When critics talk about women being the future of rock music, they’re usually referring to indie rock. But women’s voices and feminine influences are also making a huge impact on alternative rock, the radio format, as we know it; see the latest releases from St. Vincent, Alice Merton, CHVRCHES, Lorde, and now, the newest entry from Elle King. What makes King unique? She’s taking many of her cues from the blues.
King began writing her sophomore album, Shake the Spirit, in the midst of her marriage falling apart (she said “I do” three weeks after meeting her ex , on Valentine’s Day). She kept writing right through their divorce, and as a result, several of the songs here reflect a cynicism about relationships. King picks up the mantle laid down by acts like the Black Keys and Jack White, favoring distortion-heavy guitars and bass line-forward tracks to create a sound that’s an updated rock take on lifting the soul of the blues. Her decidedly female gaze on the song’s subjects, however, put a twist on it that the genre hasn’t gotten nearly enough of since the ‘40s.

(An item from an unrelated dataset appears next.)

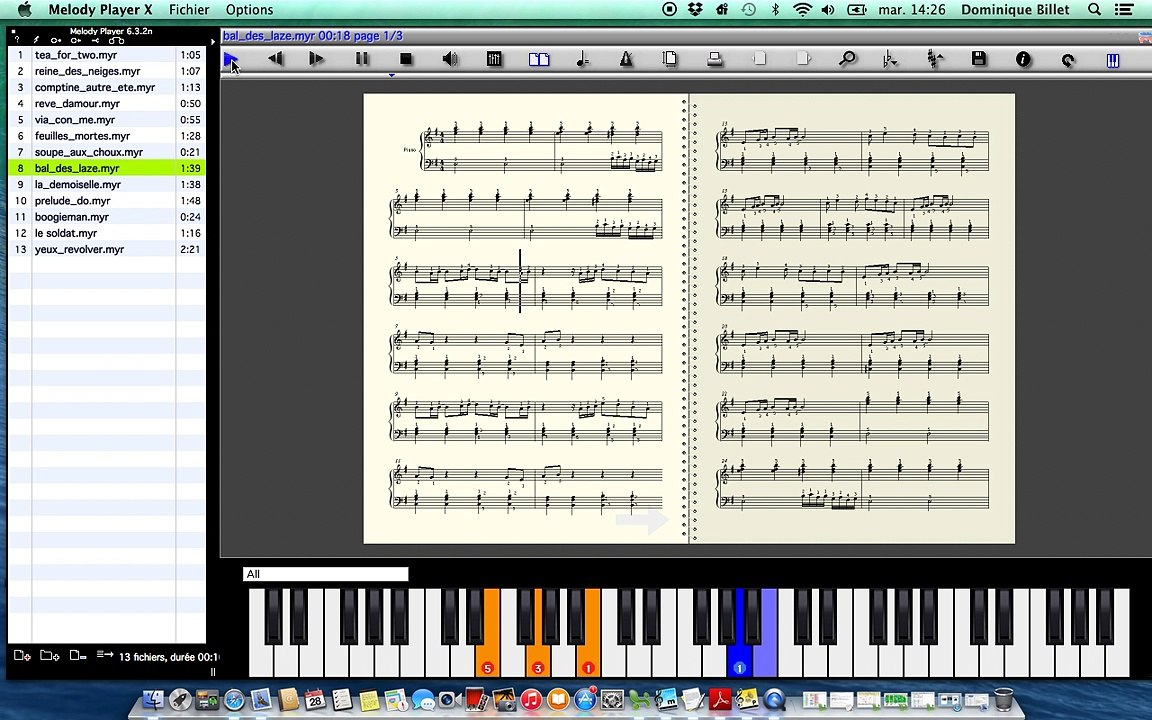1152x720 pixels.
Task: Click the add file icon below playlist
Action: pyautogui.click(x=21, y=656)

“Good Thing Gone,” ”Told You So,“ and “Runaway” all delve into a sense of disappointment after love gone wrong. In the album’s lead single, “Shame” plus “Baby Outlaw” and “Talk of the Town” explore another prevailing theme: being trouble, an outsider who lives outside the norms of femininity. “It Girl” really goes for an old blues trick, using double entendres as lyrics for a “clean dirty” song (“To be a hit / It’s all in the wrist / You could be the it girl / If you use a little spit girl”). It’s the sort of song Ma Rainey or Memphis Minnie would appreciate and deliver with a little more veracity — King keeps her distance from the track, saving her waling and commitment for other tracks on the album, “Sober” being a particular standout.
The album is virtually floating in musical references from a myriad of eras, from the growling delivery of Janis Joplin on “Little Bit of Lovin’” (the most brutal song about marriage) to the Beatles psychedelic phase explored in “Ram Jam.” One of the more interesting and layered tracks is “Naturally Pretty Girls.” It’s a co-write with Ben Gibbard of Death Cab for Cutie (an unexpected pairing in any context) as well as the first song King has ever produced on her own. Gibbard’s fingerprints can be felt in the vocal arrangement as well as the snare drum plus bass guitar driven melody, a classic Death Cab orchestration. But in it King explores issues relating to her own body image and sense of self-worth, comparing herself to so-called “naturally pretty girls” ("It's rewarding to be beautiful / Nature wasn't kind to me"). It’s a jam with few but biting lyrics.
King works out her demons all over this album, invoking a fire and spirit that many of her contemporaries seem a little afraid to tap into. She’s not always on the right side of the message, pitting herself against other women, but she always reveals something of herself while she’s doing it. King seems hell-bent on saying that this is literally how women rock.